● **Given data**
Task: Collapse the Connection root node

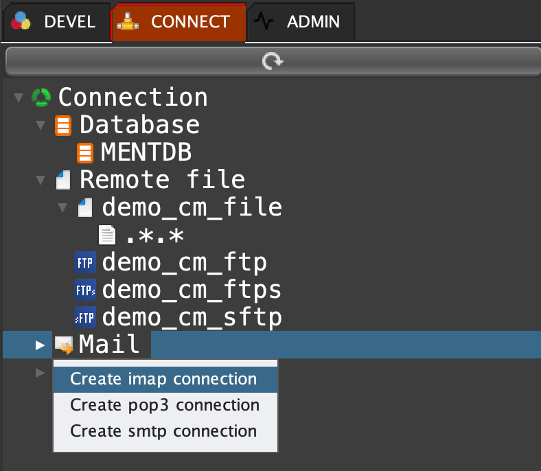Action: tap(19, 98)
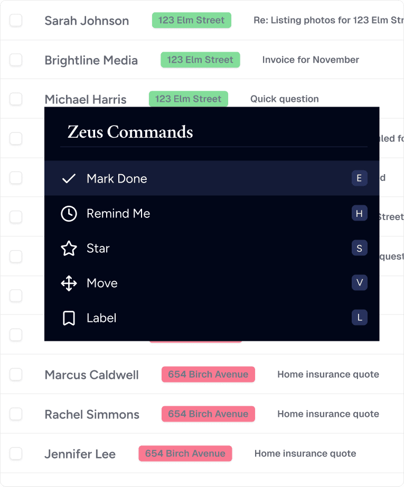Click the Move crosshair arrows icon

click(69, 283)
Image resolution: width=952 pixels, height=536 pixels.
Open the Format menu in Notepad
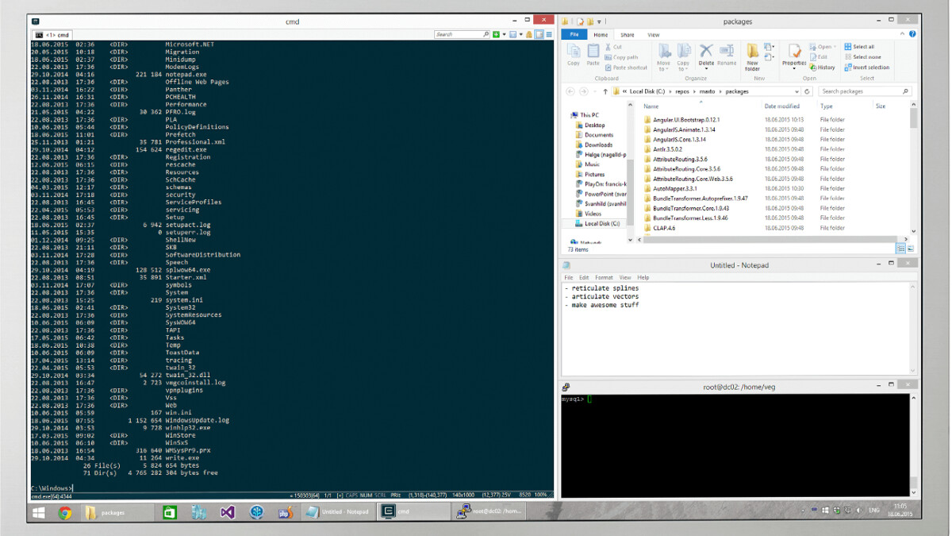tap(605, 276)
--
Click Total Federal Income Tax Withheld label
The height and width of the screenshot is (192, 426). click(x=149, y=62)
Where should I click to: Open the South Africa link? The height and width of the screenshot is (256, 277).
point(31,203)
...
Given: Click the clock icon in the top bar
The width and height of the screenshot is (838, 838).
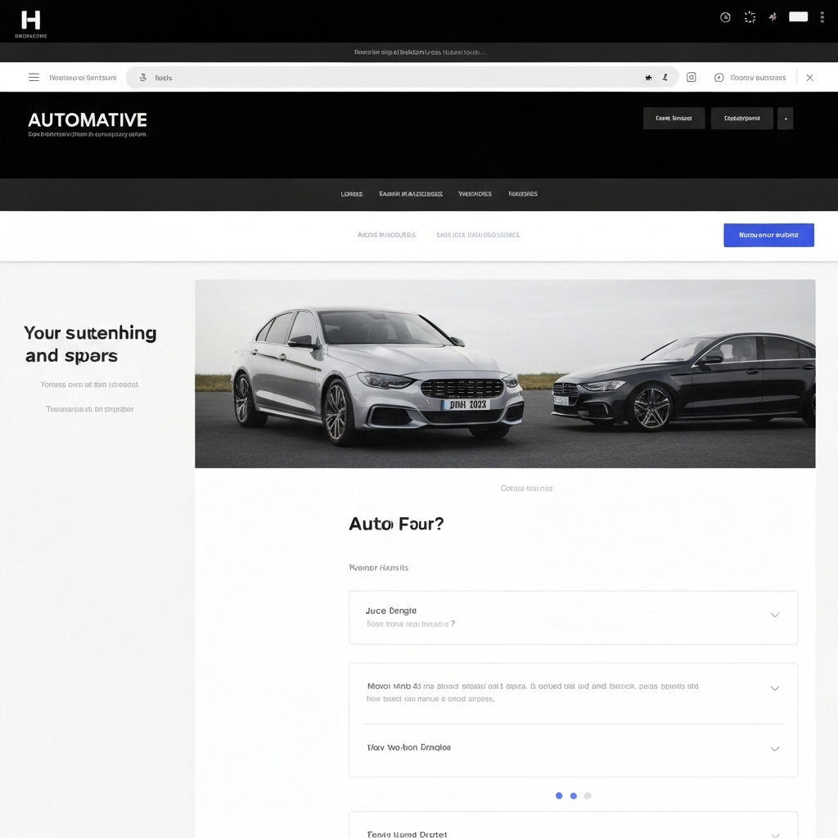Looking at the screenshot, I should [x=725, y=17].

● **Work required**
Turn the material starting with the line containing "Image resolution: width=952" and going on through the line containing "tap(605, 276)" into a two-column CSV with the headers text and answer. Put each text and its answer on one row in quoted fields, change line breaks to spaces, and leave the pictures out.

● **Full output**
text,answer
"Image resolution: width=952 pixels, height=536 pixels. Open the Format menu in Notepad","tap(605, 276)"